ASSIGNED TASK:
Nothing but the lines from the one with "Instruction: Click the Sensor life label" through the end of the records below should be written out, and each must match word for word.

(Saved data entries)
● ● ● ●

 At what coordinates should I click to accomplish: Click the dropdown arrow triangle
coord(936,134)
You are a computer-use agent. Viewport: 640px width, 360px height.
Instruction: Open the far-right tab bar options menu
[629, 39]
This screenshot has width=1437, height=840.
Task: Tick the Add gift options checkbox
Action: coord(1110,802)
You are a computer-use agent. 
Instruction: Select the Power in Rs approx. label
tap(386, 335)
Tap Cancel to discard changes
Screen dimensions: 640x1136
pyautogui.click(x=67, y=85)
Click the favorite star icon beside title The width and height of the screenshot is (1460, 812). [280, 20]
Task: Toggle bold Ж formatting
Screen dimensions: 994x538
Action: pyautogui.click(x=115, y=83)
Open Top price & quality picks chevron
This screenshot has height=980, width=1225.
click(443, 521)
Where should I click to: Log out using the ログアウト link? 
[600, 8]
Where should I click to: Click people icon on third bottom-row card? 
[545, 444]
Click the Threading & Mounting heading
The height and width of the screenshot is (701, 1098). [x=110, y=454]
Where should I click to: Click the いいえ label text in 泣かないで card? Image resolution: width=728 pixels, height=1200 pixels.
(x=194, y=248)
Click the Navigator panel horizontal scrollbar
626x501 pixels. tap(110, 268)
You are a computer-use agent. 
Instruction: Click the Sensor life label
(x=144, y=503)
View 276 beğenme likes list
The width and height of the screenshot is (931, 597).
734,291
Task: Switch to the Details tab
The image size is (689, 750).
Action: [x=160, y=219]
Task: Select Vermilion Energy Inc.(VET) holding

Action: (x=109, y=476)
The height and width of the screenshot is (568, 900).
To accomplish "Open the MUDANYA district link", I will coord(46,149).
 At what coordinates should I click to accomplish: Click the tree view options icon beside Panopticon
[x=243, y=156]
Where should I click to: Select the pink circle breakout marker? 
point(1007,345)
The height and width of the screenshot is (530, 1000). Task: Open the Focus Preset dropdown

● ● ● ●

ANSWER TO THIS PROBLEM:
Instruction: Click the Sensor life label
(x=144, y=503)
View 276 beğenme likes list
The width and height of the screenshot is (931, 597).
734,291
Task: Switch to the Details tab
The image size is (689, 750).
Action: [x=160, y=219]
Task: Select Vermilion Energy Inc.(VET) holding

Action: (x=109, y=476)
The height and width of the screenshot is (568, 900).
To accomplish "Open the MUDANYA district link", I will coord(46,149).
 At what coordinates should I click to accomplish: Click the tree view options icon beside Panopticon
[x=243, y=156]
Where should I click to: Select the pink circle breakout marker? 
point(1007,345)
The height and width of the screenshot is (530, 1000). Task: Open the Focus Preset dropdown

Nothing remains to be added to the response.